If you’re in the mood for love and for this director’s luxuriant self-indulgence, though, it’s a tonic nonetheless — a gorgeously shot road-movie trifle.

The first obstacle to surmount is singer Norah Jones in the leading role of Elizabeth, a heartsore young wanderer. Jones approaches the part from the side, as if it were a microphone and she weren’t sure about the audience. She has a lovely, wide-eyed screen presence, but her character’s passivity is only partly intentional.

Jude Law, by contrast, comes at the camera head-on, as movie stars are supposed to do. He plays Jeremy, a New York diner proprietor nursing a broken heart and keeping his fellow romantics’ keys in a cookie jar on the counter.

Burned by her boyfriend, Elizabeth bonds over blueberry pie with this fellow lost soul before hitting the highway, “taking the longest way to cross the street.”

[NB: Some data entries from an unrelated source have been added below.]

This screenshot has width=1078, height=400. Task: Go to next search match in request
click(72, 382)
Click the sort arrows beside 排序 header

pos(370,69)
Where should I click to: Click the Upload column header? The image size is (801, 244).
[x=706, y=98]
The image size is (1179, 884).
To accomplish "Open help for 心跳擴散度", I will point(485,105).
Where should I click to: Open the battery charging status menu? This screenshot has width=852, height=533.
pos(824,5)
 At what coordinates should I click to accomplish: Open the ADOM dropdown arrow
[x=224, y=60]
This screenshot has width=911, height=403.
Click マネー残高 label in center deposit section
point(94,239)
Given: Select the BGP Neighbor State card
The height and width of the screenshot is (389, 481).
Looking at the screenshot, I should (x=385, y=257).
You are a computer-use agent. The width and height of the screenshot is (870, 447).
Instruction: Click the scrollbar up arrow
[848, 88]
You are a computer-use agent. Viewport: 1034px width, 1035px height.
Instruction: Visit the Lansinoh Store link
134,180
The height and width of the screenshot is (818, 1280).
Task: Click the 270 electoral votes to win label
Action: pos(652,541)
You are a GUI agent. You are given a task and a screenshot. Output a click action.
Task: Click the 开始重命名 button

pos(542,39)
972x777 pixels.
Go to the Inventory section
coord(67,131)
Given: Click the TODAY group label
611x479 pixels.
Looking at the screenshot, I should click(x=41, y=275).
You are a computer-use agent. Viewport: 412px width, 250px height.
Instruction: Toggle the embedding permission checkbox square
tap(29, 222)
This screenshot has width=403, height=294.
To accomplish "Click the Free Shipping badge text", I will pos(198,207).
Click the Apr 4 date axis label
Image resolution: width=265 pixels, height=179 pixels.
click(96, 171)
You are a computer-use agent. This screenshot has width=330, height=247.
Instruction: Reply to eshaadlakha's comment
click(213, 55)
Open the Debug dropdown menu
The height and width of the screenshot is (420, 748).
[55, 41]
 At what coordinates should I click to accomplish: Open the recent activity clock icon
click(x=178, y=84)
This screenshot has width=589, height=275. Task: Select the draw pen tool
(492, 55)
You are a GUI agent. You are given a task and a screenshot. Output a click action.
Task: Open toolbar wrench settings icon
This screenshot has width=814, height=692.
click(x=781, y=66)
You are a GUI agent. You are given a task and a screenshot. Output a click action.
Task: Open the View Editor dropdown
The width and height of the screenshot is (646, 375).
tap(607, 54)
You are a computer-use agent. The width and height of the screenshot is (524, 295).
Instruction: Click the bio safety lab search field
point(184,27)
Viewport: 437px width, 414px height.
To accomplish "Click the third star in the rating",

“My Blueberry Nights” is held together — just — by the director’s love of achy-breaky pop torch songs and multilevel camera shots. And Wong keeps tossing out casting surprises as Elizabeth waitresses her way through the bars and greasy spoons of Middle America. David Strathairn as a mournful alcoholic Memphis cop, Rachel Weisz as his slattern wife (she walks into the movie like a curse laid on your heart), Natalie Portman as a Vegas hell-raiser on a losing streak.

The performances are all over the map — Weisz rises to a particular pitch of badness at one point. Ironically, it’s another singer who makes the sharpest impression: Chan Marshall, aka Cat Power, striding through in a neat cameo as Jeremy’s ex.

The movie has been cut down by about 20 minutes since its premiere at last year’s Cannes and I’m not sure it’s for the worse. A little of “Nights” goes a long way.

Wong leans on his soundtrack a little too hard. I could have heard Power’s “The Greatest” one less time.

Music and nostalgia are what fuel all this filmmaker’s movies, though, even a half-baked translation like this one.